▶ **Input records**:
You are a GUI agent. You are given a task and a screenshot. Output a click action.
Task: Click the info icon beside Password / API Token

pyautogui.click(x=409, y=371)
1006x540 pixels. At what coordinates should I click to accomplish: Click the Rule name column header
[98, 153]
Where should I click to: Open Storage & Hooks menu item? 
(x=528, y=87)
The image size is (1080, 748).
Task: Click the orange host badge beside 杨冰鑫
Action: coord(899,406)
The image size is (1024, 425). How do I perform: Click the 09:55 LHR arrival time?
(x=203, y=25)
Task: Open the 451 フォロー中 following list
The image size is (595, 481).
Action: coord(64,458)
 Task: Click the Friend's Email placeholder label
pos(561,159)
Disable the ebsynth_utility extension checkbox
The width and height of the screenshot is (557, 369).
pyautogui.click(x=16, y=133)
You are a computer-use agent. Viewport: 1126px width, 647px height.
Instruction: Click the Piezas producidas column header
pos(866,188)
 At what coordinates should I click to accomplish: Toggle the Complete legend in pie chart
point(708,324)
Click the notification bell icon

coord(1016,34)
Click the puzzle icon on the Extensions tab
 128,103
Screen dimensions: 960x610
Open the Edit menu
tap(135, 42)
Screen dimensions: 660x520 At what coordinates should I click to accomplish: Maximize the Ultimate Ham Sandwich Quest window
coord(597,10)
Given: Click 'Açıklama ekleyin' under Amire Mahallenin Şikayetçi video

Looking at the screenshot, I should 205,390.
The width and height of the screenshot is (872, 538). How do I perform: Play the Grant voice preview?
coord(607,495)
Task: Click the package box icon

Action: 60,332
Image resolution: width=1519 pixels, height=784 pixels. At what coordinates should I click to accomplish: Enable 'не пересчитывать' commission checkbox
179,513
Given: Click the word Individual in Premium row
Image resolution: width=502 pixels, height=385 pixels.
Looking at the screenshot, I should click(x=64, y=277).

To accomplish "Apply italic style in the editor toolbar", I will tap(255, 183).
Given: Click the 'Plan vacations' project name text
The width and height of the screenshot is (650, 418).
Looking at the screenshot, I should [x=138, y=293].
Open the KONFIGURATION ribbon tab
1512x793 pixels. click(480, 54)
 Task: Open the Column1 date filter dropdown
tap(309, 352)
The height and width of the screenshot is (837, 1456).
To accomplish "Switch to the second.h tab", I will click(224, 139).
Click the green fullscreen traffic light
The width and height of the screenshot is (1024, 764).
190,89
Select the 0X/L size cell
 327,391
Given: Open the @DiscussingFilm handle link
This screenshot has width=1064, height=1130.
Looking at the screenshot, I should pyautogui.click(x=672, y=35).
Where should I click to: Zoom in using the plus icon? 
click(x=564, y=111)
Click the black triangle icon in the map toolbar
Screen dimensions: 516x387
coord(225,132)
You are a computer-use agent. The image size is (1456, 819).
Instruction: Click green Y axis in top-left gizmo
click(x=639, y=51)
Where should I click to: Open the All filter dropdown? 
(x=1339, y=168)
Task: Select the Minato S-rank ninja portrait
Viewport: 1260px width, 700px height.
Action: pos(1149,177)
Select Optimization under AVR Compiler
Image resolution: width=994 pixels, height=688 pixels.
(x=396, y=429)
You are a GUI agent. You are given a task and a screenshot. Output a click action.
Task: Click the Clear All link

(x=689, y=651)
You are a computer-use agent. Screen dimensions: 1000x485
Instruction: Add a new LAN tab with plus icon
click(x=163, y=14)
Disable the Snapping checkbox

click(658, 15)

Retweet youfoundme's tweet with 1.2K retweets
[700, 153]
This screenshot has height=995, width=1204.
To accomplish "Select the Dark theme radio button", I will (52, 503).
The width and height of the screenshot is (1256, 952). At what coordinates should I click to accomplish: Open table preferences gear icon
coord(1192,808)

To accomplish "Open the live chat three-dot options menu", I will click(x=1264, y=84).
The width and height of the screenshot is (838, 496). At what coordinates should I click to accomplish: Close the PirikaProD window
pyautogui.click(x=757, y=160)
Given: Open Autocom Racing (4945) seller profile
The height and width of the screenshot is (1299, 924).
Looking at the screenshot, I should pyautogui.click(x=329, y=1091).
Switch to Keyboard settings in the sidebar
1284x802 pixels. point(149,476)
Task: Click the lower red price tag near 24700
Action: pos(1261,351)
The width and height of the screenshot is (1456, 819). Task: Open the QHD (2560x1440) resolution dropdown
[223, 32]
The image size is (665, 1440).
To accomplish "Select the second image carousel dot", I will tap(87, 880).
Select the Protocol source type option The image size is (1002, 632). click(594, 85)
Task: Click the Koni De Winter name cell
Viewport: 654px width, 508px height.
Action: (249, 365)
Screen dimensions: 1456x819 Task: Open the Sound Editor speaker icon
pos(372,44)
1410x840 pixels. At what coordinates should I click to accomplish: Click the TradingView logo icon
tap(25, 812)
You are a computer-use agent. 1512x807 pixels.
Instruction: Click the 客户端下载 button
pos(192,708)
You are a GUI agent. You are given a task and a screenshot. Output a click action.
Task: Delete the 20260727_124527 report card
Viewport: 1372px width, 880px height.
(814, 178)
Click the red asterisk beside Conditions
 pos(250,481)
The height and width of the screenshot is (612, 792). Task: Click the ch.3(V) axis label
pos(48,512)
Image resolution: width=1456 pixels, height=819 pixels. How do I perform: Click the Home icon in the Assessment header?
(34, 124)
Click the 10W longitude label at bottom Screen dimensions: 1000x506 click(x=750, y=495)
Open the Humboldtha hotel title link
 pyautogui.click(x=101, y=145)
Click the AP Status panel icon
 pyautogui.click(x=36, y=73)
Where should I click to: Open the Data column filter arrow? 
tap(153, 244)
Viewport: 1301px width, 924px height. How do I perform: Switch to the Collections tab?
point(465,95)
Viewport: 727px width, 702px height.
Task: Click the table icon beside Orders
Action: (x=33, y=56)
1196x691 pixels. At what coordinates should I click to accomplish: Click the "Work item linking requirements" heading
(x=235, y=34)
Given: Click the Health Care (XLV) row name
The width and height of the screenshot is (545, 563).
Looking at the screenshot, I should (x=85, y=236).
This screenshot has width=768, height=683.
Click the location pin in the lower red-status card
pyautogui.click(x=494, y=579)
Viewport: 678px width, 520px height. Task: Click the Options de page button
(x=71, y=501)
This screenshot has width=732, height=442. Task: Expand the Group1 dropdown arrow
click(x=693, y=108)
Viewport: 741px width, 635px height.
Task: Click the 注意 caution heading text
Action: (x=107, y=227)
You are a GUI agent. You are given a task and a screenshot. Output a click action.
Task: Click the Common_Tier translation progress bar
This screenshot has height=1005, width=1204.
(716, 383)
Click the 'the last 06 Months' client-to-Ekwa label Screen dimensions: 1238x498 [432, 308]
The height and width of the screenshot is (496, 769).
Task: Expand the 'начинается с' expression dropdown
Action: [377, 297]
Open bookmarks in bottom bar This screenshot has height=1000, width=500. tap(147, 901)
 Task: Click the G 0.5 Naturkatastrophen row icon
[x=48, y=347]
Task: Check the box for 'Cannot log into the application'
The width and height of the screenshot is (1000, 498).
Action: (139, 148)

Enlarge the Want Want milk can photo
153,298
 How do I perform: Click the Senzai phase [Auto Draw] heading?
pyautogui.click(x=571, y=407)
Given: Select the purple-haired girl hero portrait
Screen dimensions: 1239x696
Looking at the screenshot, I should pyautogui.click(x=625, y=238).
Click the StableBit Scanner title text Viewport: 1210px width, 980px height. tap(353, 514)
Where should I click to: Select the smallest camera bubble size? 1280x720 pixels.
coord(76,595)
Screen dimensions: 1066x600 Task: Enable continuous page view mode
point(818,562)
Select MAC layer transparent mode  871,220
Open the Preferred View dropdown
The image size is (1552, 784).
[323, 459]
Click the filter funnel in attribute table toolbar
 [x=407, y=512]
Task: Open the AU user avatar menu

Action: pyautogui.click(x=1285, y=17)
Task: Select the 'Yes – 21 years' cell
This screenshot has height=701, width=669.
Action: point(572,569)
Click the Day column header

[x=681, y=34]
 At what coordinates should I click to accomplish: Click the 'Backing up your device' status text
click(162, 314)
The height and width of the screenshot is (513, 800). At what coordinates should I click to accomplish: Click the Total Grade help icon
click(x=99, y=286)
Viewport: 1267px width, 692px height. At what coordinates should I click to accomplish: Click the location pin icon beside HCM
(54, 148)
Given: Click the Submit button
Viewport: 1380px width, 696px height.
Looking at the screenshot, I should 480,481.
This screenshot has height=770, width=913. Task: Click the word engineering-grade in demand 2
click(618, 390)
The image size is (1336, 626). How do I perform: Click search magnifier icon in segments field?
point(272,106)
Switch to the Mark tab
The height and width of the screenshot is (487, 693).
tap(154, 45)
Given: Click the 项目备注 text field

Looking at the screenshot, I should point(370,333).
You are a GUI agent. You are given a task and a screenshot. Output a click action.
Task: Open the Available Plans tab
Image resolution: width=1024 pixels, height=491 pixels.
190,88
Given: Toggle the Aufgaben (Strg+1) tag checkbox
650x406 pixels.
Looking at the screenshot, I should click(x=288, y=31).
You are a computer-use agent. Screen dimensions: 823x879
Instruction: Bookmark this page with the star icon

▶ **Task goal**: Gather and copy out every line of the records above that contains the string "text".

▶ **Written solution**:
Given: Click the 'Plan vacations' project name text
Task: Click the 注意 caution heading text
Click the StableBit Scanner title text Viewport: 1210px width, 980px height. tap(353, 514)
 At what coordinates should I click to accomplish: Click the 'Backing up your device' status text
Given: Click the 项目备注 text field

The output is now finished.